Bryan · January 29, 2025, 7:45am

Actually it occurs to me that the recently added CustomJSTicker might offer a decent but not perfect approach that works with zooming. I’ll have to work up an example in the next few days when I have time.

kampai-shp · January 29, 2025, 3:13pm

Thanks for the info, Bryan.

The “date gap” situation is common across many Python plotting projects. mplfinance has solved it but isn’t built to integrate with other GUIs.

Eliminating the gap is more important than the axis ticks so I’ll work on that path. HoverTool can be used to provide the DateTime info for specific bars on smaller time intervals.

I’ve found Bokeh to be easier than Dash, Streamlit, Shiny for quickly building a lightweight interactive web financial app with plots so would like to stick with it.

Bryan · January 29, 2025, 4:44pm

Here is a minimal example that also uses the index-based approach to remove “gaps” but adds:

a CustomJSTicker to pick three equally-spaced indices inside the current viewport to use as tick locations, and
a CustomJSTickFormatter that uses the ticks (which are indices) to look up the date string to show from the data source

Obviously this can be improved and made more sophisticated, e.g. maybe you want to have “nicer” tick locations than simply N equally-spaced locations. I leave those refinements as an exercise for the reader.

ScreenFlow

from bokeh.plotting import figure, show
from bokeh.models import ColumnDataSource, CustomJSTicker, CustomJSTickFormatter

date = ["2024-11-05", "2024-11-06", "2024-11-07", "2024-11-08", "2024-11-11", "2024-11-12", "2024-11-13", "2024-11-14", "2024-11-15", "2024-11-18", "2024-11-19", "2024-11-20", "2024-11-21", "2024-11-22", "2024-11-25", "2024-11-26", "2024-11-27", "2024-11-28", "2024-11-29", "2024-12-02", "2024-12-03", "2024-12-04", "2024-12-05", "2024-12-06", "2024-12-09", "2024-12-10", "2024-12-11", "2024-12-12", "2024-12-13", "2024-12-16", "2024-12-17", "2024-12-18", "2024-12-19", "2024-12-20", "2024-12-23", "2024-12-24", "2024-12-25", "2024-12-26", "2024-12-27", "2024-12-30", "2024-12-31", "2025-01-02", "2025-01-03", "2025-01-06", "2025-01-07", "2025-01-08", "2025-01-09", "2025-01-10", "2025-01-13", "2025-01-14"]
x = list(range(len(date)))
y = [-331.6, -1114.8, -2299.9, -1509.2, 240.7, -43.2, -1623.2, -1301.2, -1562.6, -209.4, -208.1, -735.4, 81.4, -208.8, -187.7, -480.7, -141.4, 440.2, -855.7, -214.1, 1106.9, -1257.4, -1722.7, -672.9, 163.0, -471.0, 17.1, -128.7, -639.5, -863.1, -62.2, -299.9, -547.3, 36.3, 545.1, 116.0, -46.5, -214.8, -116.6, 58.9, -454.9, 265.5, 816.5, 549.9, 64.3, 728.6, 1758.3, -1119.4, -898.7, 912.9]
color = ["green" if a >= 0 else "red" for a in y]

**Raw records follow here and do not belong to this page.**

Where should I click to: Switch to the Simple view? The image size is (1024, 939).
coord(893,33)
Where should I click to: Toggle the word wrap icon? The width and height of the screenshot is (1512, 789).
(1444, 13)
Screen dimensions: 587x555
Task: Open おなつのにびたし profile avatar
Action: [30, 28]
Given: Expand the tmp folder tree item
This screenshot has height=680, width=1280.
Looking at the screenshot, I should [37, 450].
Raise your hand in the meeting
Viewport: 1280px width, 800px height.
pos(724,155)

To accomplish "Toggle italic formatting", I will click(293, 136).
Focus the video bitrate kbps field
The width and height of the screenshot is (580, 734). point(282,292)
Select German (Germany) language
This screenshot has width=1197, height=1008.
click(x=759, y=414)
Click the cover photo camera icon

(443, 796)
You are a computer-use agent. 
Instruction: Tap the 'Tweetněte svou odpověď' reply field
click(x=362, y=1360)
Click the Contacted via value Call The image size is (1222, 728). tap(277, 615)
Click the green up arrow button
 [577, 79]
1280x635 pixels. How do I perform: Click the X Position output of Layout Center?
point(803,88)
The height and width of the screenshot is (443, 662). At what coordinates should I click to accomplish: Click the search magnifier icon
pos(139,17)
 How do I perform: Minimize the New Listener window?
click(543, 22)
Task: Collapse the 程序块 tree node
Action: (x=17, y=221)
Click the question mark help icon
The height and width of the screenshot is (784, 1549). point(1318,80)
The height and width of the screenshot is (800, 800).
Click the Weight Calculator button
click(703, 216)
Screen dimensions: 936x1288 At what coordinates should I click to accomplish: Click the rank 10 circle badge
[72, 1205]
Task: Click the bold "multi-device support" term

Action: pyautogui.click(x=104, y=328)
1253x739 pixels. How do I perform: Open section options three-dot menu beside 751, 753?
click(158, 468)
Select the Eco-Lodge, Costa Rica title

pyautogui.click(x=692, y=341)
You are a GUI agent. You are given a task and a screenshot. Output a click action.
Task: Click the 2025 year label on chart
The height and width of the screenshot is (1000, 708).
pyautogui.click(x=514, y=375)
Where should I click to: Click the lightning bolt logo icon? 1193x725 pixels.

source = ColumnDataSource(data=dict(x=x, y=y, date=date, color=color))

p = figure(width=1500)

p.vbar(x="x", top="y", color="color", width=0.5, bottom=0, source=source)

# always three equally spaced ticks
p.xaxis.ticker = CustomJSTicker(
    args=dict(source=source),
    major_code="""
        const start = Math.max(cb_data.range.start, 0)
        const end = Math.min(cb_data.range.end, source.data.x.length-1)
        const d = (end-start) / 4
        return [Math.round(start+d), Math.round(start+2*d), Math.round(start+3*d)]
    """)

# use the tick (i.e index) to look up the date string
p.xaxis.formatter = CustomJSTickFormatter(
    args=dict(source=source),
    code="return source.data.date[tick] "
)

show(p)

Bryan · January 29, 2025, 5:11pm

Another, different approach to this general problem (also enabled by CustomJSTicker) would be to use the date strings themselves as categorical coordinates directly, and then use CustomJSTicker to choose “nice” locations by paring down the factors to show on the axis.

kampai-shp · January 30, 2025, 12:15am

This is awesome, Bryan! Thanks for prototyping.

songdg · February 6, 2025, 3:35am

A great thanks for solving this problem , another issue, if I want to add a few more dates on the x-axis, given there’s enough space, say every 5 bars show a date, can that be done?

Bryan · February 6, 2025, 4:08am

I’m not sure I understand the ask, exactly, In any case for the sake of keeping this forum organized, perhaps a new topic for a new question, with more details about the goal.

songdg · February 6, 2025, 7:01am

Thanks, I’ll start a new post.

system · May 7, 2025, 7:01am

This topic was automatically closed 90 days after the last reply. New replies are no longer allowed.